What lines of the listing below contain the word "beside"? Copy each of them out.
□ □ □ □ □
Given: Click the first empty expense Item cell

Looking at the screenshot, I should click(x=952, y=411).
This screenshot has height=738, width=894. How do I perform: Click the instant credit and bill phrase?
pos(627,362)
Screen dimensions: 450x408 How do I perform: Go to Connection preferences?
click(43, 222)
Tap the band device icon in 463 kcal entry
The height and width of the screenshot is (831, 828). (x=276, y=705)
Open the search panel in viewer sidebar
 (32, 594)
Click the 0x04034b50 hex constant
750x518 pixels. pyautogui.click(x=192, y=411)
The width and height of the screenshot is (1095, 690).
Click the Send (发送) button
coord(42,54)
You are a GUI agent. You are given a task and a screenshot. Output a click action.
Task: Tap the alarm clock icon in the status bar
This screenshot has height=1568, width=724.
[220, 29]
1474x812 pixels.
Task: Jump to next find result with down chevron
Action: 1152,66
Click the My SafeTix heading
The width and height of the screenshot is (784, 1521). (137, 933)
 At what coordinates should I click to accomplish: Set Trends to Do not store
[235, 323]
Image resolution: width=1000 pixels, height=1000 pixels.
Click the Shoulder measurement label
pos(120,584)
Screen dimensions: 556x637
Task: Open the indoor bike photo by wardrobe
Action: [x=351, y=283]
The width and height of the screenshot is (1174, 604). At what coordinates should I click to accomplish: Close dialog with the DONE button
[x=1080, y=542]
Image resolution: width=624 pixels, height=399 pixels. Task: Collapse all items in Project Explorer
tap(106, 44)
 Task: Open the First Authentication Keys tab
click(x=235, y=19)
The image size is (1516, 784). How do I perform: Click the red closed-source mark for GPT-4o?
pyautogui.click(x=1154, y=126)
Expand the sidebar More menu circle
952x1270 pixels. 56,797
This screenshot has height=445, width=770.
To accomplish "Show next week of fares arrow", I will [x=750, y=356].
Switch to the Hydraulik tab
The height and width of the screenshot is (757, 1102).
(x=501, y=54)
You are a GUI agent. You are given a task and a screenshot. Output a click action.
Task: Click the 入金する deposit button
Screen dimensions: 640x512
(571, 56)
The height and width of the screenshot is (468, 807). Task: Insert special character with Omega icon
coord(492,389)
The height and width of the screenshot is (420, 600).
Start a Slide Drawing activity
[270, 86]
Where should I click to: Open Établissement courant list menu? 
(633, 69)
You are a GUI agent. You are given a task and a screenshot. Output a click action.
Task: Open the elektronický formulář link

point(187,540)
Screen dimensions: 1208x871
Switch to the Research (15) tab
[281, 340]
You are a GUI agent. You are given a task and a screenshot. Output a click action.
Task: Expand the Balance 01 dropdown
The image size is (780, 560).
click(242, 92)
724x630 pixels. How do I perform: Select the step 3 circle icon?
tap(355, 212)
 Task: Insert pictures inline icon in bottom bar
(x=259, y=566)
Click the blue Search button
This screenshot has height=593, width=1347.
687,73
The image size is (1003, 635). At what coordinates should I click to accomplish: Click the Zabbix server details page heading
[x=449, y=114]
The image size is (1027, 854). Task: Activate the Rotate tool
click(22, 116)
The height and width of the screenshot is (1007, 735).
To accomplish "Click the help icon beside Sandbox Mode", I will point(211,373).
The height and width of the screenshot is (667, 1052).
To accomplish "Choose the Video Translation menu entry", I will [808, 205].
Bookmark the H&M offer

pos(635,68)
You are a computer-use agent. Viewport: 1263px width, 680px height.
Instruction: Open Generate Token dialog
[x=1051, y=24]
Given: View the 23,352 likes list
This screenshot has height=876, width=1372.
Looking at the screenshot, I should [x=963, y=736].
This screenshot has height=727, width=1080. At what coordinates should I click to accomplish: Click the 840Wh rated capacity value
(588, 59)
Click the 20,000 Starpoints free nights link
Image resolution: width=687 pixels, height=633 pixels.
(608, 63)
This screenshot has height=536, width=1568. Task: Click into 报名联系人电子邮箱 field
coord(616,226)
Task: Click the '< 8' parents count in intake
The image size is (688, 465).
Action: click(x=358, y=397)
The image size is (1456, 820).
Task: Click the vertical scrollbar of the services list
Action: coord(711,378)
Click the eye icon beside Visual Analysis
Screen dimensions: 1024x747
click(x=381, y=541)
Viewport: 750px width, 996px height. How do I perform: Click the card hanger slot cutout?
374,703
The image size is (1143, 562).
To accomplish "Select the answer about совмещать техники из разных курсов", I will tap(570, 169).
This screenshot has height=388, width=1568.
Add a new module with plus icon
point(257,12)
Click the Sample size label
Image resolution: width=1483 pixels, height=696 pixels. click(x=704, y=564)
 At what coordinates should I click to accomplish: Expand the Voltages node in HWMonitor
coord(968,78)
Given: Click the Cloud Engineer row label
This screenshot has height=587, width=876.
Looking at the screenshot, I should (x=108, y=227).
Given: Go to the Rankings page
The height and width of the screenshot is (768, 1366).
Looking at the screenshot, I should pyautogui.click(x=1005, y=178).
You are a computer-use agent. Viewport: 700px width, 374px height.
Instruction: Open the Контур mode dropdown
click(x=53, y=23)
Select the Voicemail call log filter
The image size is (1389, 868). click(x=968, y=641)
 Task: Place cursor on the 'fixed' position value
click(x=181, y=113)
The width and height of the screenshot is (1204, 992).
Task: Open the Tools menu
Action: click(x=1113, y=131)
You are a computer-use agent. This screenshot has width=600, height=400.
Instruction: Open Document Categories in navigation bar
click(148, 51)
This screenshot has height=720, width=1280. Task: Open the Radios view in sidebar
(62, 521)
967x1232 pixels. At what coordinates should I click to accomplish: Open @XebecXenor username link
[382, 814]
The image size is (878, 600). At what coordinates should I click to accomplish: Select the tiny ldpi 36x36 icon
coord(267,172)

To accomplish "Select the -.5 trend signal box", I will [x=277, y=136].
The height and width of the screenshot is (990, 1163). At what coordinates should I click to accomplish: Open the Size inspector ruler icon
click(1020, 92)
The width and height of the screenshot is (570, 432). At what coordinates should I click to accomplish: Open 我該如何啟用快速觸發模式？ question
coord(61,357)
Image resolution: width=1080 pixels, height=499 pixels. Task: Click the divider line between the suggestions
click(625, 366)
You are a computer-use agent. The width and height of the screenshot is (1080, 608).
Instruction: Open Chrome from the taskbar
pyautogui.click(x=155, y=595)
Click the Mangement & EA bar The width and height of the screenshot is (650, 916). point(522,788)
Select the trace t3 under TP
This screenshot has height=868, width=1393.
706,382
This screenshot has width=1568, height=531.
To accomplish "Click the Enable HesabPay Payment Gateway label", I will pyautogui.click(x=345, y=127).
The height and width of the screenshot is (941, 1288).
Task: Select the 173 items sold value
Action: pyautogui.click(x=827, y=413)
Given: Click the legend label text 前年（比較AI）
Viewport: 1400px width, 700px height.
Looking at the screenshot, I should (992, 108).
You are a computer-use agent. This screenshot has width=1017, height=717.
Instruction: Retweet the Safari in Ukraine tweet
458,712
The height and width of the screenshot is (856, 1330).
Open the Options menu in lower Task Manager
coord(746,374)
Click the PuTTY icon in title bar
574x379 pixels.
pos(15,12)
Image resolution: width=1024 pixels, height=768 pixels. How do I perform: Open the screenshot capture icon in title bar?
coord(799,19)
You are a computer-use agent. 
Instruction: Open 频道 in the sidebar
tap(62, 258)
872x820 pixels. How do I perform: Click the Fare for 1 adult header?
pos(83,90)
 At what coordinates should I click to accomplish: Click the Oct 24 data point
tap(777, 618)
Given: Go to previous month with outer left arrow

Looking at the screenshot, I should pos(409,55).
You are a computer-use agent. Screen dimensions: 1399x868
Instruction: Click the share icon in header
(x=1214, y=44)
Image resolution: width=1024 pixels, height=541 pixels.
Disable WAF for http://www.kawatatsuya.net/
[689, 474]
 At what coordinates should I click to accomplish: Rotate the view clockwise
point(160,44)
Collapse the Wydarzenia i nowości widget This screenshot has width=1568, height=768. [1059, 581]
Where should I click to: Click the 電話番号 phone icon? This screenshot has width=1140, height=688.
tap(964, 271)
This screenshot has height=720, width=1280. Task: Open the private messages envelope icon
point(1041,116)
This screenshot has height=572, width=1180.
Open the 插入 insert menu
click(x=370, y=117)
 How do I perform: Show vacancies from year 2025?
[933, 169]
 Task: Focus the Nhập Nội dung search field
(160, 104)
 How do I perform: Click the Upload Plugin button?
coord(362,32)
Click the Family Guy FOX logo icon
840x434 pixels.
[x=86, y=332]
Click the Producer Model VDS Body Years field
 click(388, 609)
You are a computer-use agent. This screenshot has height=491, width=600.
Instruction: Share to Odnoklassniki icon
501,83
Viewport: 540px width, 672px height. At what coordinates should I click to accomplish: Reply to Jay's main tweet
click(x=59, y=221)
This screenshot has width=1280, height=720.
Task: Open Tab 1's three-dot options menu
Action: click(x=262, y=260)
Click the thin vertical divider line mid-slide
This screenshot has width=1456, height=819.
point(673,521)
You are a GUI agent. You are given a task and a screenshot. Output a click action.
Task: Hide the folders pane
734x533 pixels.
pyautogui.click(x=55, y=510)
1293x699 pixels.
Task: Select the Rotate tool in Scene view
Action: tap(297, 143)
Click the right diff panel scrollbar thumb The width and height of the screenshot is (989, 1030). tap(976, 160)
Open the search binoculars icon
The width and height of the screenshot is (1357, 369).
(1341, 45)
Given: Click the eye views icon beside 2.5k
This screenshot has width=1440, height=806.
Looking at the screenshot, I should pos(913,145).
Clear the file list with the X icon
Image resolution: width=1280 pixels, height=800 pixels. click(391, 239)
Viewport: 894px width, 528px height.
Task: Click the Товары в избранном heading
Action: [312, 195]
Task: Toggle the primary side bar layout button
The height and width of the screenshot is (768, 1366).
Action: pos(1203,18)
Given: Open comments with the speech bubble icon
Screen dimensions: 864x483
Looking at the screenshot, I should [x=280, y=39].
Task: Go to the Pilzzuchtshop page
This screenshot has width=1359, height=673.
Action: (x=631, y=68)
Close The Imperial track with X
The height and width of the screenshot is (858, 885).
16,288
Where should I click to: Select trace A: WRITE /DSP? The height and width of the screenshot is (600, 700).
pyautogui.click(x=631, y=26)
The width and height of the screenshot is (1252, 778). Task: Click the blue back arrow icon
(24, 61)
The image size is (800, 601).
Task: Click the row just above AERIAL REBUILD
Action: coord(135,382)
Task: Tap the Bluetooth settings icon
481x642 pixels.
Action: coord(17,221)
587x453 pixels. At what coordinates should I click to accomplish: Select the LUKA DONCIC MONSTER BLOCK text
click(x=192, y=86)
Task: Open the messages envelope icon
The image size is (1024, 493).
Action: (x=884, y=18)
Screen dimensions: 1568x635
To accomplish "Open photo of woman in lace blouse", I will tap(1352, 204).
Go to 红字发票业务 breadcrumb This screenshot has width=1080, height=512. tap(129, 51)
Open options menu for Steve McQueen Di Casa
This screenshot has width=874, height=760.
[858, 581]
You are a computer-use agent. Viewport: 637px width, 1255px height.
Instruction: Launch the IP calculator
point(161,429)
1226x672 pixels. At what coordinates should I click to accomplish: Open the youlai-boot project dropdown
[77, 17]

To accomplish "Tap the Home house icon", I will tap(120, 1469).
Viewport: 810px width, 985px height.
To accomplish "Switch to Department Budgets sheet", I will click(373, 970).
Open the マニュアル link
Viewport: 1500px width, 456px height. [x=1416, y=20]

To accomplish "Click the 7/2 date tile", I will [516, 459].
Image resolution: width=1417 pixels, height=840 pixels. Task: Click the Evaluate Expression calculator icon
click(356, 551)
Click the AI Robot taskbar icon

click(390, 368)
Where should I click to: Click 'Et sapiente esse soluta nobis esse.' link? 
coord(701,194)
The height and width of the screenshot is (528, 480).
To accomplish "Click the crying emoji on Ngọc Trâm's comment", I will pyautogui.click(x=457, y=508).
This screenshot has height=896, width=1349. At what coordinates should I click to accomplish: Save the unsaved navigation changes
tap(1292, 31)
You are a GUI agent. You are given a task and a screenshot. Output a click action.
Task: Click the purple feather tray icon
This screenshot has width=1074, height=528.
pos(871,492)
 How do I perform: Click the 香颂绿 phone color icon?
□ □ □ □ □
Problem solution:
To accomplish "Click the help icon beside Sandbox Mode", I will point(211,373).
Click the eye icon beside Visual Analysis
Given: Click the eye views icon beside 2.5k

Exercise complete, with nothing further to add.